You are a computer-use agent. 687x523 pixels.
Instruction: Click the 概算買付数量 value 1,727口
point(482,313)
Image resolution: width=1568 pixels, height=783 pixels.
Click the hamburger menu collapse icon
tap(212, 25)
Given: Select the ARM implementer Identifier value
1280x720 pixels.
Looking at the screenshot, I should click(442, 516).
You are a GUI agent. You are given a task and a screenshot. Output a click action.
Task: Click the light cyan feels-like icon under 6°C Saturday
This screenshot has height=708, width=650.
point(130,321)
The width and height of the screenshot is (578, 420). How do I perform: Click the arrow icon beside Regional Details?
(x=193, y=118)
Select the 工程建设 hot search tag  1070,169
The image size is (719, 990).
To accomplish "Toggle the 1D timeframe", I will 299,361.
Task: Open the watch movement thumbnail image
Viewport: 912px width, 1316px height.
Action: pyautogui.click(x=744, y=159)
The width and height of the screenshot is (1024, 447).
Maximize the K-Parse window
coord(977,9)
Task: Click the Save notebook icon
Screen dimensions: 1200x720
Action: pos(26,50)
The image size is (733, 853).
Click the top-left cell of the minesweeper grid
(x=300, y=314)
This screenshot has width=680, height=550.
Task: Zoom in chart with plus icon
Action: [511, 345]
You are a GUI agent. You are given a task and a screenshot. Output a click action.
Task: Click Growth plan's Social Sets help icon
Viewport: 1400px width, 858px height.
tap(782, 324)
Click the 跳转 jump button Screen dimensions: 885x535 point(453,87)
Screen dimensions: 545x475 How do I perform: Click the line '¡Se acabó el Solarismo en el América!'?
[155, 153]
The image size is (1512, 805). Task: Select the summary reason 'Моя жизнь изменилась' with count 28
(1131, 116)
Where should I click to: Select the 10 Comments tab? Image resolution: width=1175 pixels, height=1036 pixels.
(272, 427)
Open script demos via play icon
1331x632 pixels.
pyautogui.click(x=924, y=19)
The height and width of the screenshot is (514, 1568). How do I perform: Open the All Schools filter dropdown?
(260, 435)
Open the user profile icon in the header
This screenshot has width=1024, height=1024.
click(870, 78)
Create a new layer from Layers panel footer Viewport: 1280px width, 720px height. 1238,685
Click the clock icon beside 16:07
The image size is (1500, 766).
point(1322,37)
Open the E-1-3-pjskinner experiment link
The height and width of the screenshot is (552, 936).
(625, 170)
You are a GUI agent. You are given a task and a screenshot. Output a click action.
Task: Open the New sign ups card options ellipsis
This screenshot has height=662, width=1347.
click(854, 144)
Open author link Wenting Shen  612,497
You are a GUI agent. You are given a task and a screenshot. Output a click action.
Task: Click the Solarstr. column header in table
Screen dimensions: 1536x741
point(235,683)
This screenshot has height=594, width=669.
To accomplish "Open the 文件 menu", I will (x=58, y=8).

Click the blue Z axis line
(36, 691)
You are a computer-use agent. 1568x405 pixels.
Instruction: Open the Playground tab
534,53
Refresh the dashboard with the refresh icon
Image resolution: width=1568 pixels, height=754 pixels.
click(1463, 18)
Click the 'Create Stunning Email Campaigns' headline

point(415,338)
----------------
**Task description:**
What is needed is every line from the beginning of the data up to and including the line with "Task: Open the watch movement thumbnail image", given again word for word.

**Response to the task:**
You are a computer-use agent. 687x523 pixels.
Instruction: Click the 概算買付数量 value 1,727口
point(482,313)
Image resolution: width=1568 pixels, height=783 pixels.
Click the hamburger menu collapse icon
tap(212, 25)
Given: Select the ARM implementer Identifier value
1280x720 pixels.
Looking at the screenshot, I should click(442, 516).
You are a GUI agent. You are given a task and a screenshot. Output a click action.
Task: Click the light cyan feels-like icon under 6°C Saturday
This screenshot has height=708, width=650.
point(130,321)
The width and height of the screenshot is (578, 420). How do I perform: Click the arrow icon beside Regional Details?
(x=193, y=118)
Select the 工程建设 hot search tag  1070,169
The image size is (719, 990).
To accomplish "Toggle the 1D timeframe", I will 299,361.
Task: Open the watch movement thumbnail image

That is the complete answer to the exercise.